Supplied text -
SIGHTINGS



Davidians' Lawyer Asks
Judge To Impound Ghigliotti's
Waco Flir Analysist
By Lee Hancock / The Dallas Morning News
5-2-00

 
The lead lawyer in the Branch Davidians' wrongful death lawsuit asked a federal judge Monday to impound all information relating to the 1993 siege of the sect's compound from a Washington-area office where an infrared expert was found dead last week.
 
Mike Caddell of Houston said he sought emergency intervention from the court in Waco to ensure that all significant information was preserved from the Laurel, Md., office and home of Carlos Ghigliotti.
 
Police were still investigating the cause of Mr. Ghigliotti's death Monday. An official with the Maryland medical examiner's office in Baltimore, where an autopsy was performed over the weekend, said the inquiry remained pending Monday afternoon.
 
Police found Mr. Ghigliotti's decomposed body in his office on Friday after being called by a building manager, who had become concerned that the 42-year-old infrared analyst had not been seen for several weeks.
 
Mr. Ghigliotti gained attention last fall after being hired by the House Government Reform Committee to review an FBI infrared videotape taken on the final day of the Branch Davidian siege.
 
He told The Washington Post that he had determined that repeated flashes on the video came from government gunfire - an assessment that mirrored the analysis of two retired Defense Department experts the sect's lawyers hired.
 
Government officials have said no one on their side fired any shots on April 19, 1993, the day that a federal tear- gas assault ended in a fire that destroyed the compound. More than 80 sect members were killed.
 
British infrared experts retained by the federal court in Waco and the office of special counsel John C. Danforth to conduct a field test to help resolve the issue recently told U.S. District Judge Walter Smith that they believed none of the flashes on the video came from gunfire.
 
Judge Smith told both sides in the case that the British firm, Vector Data Research, would submit its final report on May 8 and would provide "conclusive evidence" linking each flash to a specific cause, such as sunlight reflecting off broken glass.

Questions to answer -
**1.** In the Waco siege article, what is the name of the British firm that was to submit a final report to Judge Smith?
**2.** Output the passage of the Waco siege article exactly, everything from "Mr. Ghigliotti gained" down to "members were killed.".

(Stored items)
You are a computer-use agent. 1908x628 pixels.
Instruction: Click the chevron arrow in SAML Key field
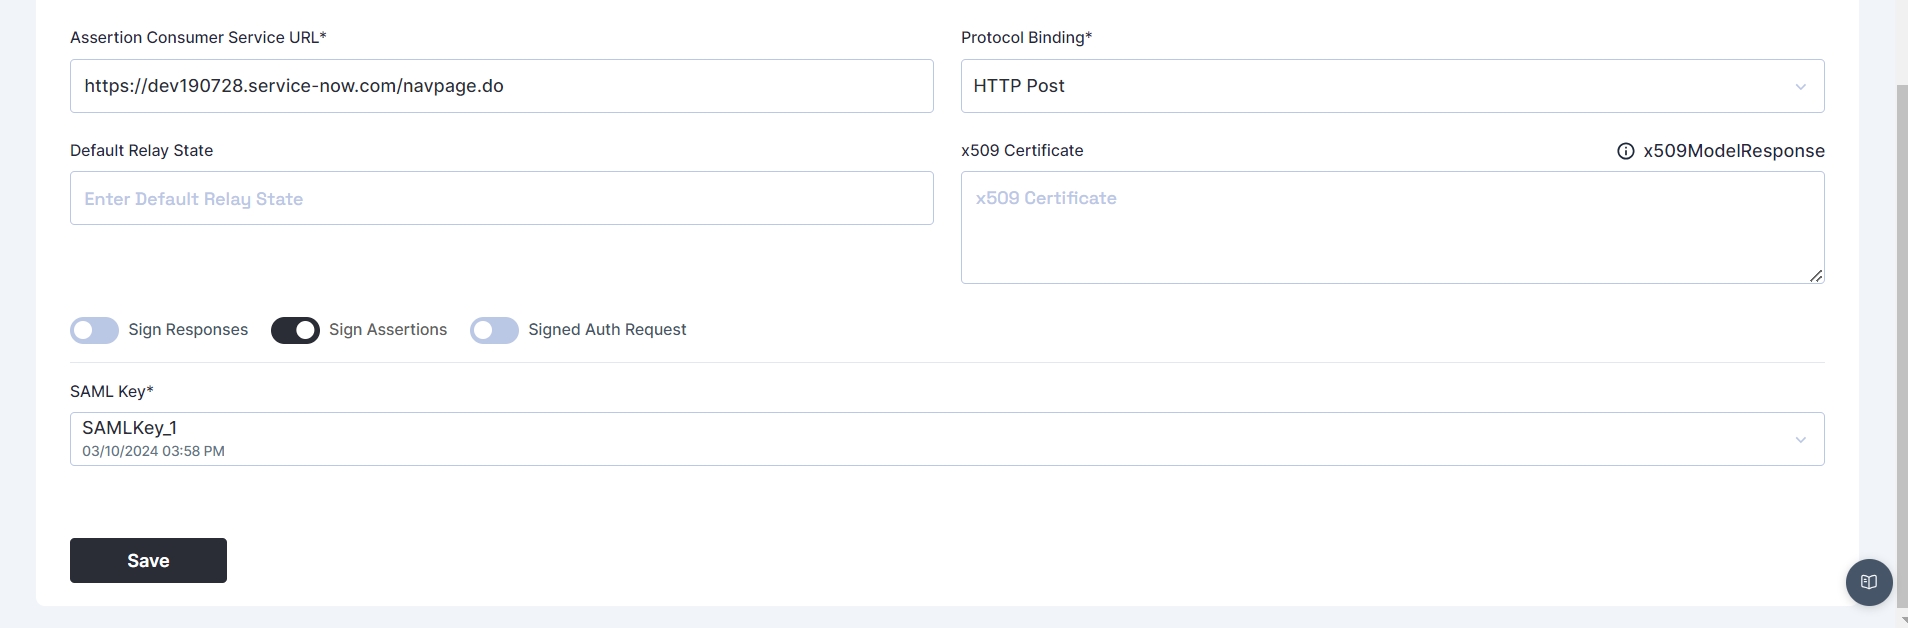point(1800,440)
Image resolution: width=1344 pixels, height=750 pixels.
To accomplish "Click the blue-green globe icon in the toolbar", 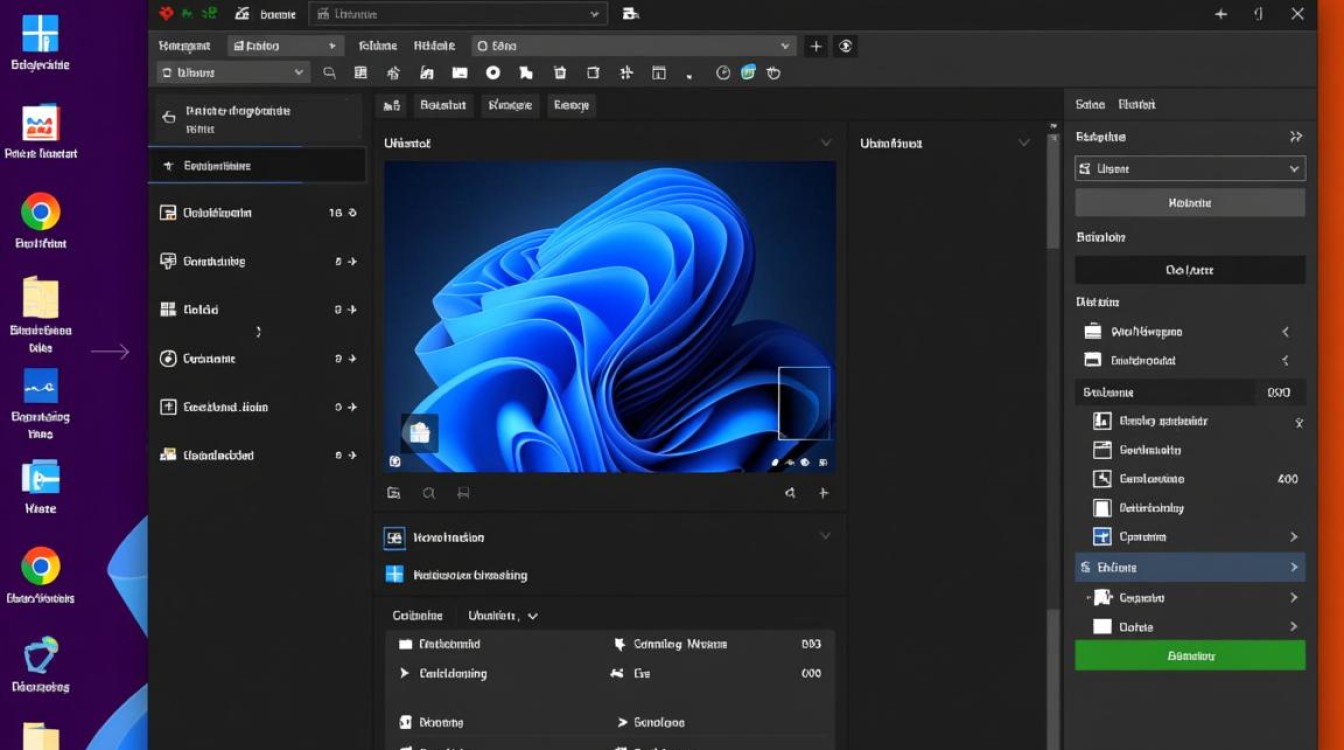I will pos(748,73).
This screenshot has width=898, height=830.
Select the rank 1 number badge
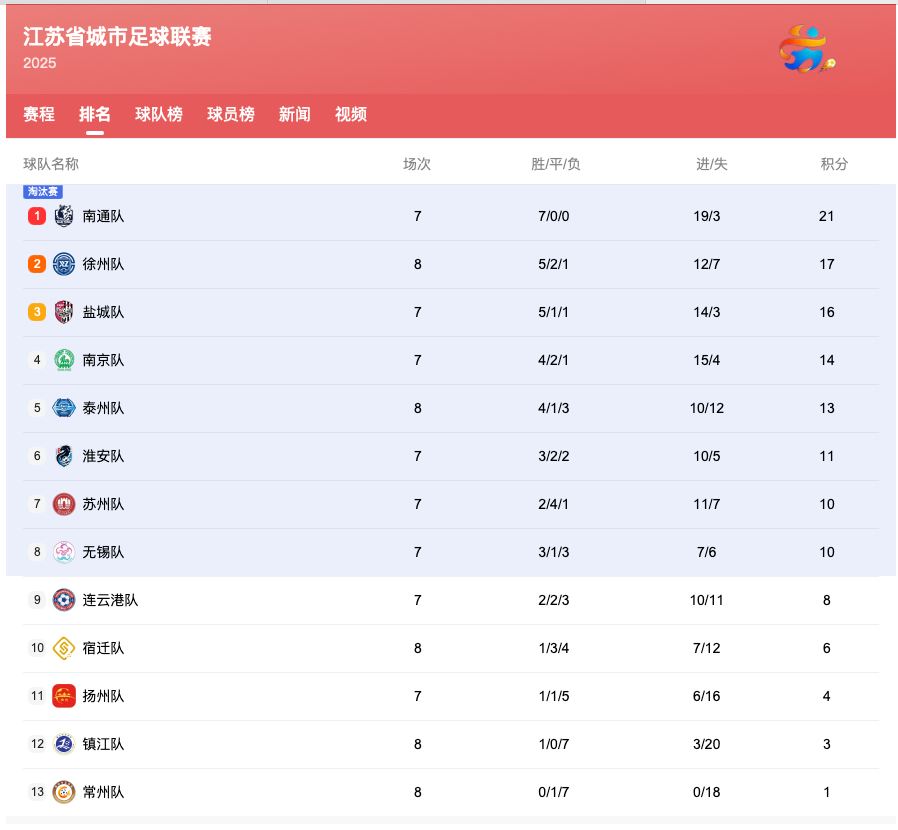37,216
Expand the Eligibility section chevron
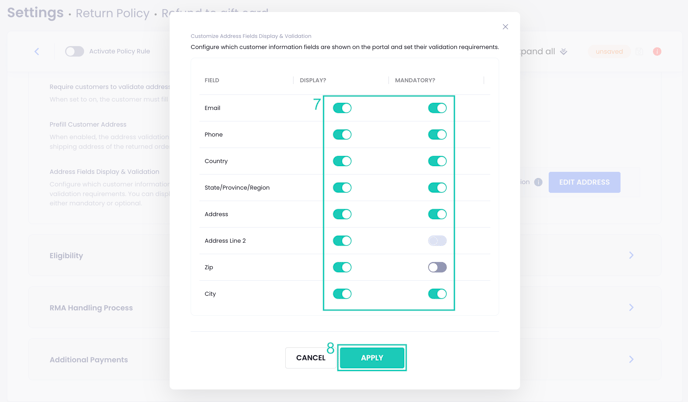This screenshot has width=688, height=402. coord(631,255)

Solved tasks -
**1.** Vector Data Research

**2.**
Mr. Ghigliotti gained attention last fall after being hired by the House Government Reform Committee to review an FBI infrared videotape taken on the final day of the Branch Davidian siege.
 
He told The Washington Post that he had determined that repeated flashes on the video came from government gunfire - an assessment that mirrored the analysis of two retired Defense Department experts the sect's lawyers hired.
 
Government officials have said no one on their side fired any shots on April 19, 1993, the day that a federal tear- gas assault ended in a fire that destroyed the compound. More than 80 sect members were killed.